Many times, I see three different ways in expressing the details of the sentence. 1) absolute phrases with past participles, 2) Prepositional Phrases, and 3) Participial Phrases. I wonder if they are semantically equivalent and if any one is more idiomatically more favorable to the others.


  • His attention grabbed, John turned to Sera.
  • With his attention grabbed, John turned to Sera.
  • Having his attention grabbed, John turned to Sera.

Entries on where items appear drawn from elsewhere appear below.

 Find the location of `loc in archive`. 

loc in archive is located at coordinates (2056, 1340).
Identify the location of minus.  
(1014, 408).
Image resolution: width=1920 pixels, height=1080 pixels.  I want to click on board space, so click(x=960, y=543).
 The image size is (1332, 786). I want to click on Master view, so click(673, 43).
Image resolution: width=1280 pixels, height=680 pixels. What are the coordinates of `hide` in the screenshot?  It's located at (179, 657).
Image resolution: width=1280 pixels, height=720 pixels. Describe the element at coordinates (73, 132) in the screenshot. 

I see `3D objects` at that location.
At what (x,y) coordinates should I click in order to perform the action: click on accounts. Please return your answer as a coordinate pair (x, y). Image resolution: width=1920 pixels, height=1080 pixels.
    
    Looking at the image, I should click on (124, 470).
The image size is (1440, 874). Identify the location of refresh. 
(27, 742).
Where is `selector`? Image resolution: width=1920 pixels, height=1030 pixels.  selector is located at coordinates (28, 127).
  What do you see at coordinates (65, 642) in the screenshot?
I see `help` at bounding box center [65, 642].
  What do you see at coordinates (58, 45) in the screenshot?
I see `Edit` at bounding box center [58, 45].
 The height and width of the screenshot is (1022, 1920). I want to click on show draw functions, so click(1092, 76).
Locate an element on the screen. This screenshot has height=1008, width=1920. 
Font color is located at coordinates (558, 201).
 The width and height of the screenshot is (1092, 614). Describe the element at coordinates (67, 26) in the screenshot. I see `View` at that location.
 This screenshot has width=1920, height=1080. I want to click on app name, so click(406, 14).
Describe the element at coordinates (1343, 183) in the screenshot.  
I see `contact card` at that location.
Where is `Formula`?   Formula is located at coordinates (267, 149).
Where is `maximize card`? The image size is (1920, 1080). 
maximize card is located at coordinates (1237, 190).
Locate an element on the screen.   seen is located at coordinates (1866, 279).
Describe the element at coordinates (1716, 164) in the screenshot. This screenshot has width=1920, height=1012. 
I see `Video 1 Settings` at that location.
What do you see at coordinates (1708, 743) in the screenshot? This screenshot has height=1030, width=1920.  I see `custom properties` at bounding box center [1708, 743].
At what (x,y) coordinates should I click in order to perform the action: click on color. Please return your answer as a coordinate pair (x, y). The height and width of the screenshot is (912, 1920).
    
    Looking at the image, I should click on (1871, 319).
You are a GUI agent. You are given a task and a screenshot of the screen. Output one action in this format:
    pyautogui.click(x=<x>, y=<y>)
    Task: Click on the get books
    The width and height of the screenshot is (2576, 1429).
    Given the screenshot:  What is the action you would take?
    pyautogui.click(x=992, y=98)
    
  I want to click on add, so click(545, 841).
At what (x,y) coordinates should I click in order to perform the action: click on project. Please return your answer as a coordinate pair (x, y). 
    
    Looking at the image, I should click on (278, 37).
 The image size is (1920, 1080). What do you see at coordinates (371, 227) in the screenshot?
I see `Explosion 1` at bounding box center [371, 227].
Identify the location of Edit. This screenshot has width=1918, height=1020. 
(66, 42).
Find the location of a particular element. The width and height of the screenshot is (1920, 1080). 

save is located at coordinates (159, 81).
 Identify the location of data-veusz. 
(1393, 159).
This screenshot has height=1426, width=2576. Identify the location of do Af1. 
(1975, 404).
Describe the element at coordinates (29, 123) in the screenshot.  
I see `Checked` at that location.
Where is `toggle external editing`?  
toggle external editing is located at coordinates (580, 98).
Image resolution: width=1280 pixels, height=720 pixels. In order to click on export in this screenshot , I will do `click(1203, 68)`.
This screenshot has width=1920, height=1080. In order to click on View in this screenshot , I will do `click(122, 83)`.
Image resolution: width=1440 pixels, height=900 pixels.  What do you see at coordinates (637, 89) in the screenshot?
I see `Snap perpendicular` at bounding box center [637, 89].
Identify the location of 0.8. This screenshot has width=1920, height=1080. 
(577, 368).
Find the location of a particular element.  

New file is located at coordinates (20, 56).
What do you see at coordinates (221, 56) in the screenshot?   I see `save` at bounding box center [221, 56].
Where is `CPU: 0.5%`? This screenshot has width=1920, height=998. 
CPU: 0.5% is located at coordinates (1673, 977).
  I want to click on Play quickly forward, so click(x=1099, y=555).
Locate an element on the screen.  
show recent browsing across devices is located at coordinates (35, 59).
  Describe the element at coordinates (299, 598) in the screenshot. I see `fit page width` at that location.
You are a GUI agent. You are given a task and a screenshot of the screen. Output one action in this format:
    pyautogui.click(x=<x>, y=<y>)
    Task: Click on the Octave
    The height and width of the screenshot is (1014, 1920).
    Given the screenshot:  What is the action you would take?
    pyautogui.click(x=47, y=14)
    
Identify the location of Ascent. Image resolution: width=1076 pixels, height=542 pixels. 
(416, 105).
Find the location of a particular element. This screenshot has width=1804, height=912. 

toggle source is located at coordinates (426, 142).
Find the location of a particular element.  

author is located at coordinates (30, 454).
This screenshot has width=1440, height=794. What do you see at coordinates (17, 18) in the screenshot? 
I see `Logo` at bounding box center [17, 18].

  • Of the three, only the first is an example of nominative absolute or absolute phrase. 3 uses the gerund-participle clause. 2 starts the sentence with a prepositional phrase.
    – user405662
    Jan 23, 2021 at 10:48
  • (1) Note that all that all the examples at the site you link to start with a noun group. Some demand this as a defining factor. (2) Some, however, recognise other such stand-alone strings as also being absolutes. One source gives an example of the form 'Happy with his lolly, John did not notice the dolphins frolicking in the bay.' (3) Idiomaticity and general grammaticality do not overlap exactly here. Removing the 'padding' 'with his lolly' (the adjective complement) from the dolphin sentence leaves a sentence at least approaching unacceptability. The ... Jan 23, 2021 at 11:12
  • longer adjective 'ecstatic' sounds less unnatural. Participial adjectives usually sound at least passable. See this answer for the sense of 'absolute adjective' meaning 'adjective used as/in an absolute (stand-alone) construction'. Jan 23, 2021 at 11:16
  • 2
    Does this answer your question? Does this sentence use nominative absolute phrase? Jan 23, 2021 at 11:21
  • The whole point of the term 'absolute' is that the non-finite clause has no syntactic link to the main clause. It is for this reason that an absolute clause must contain a subject.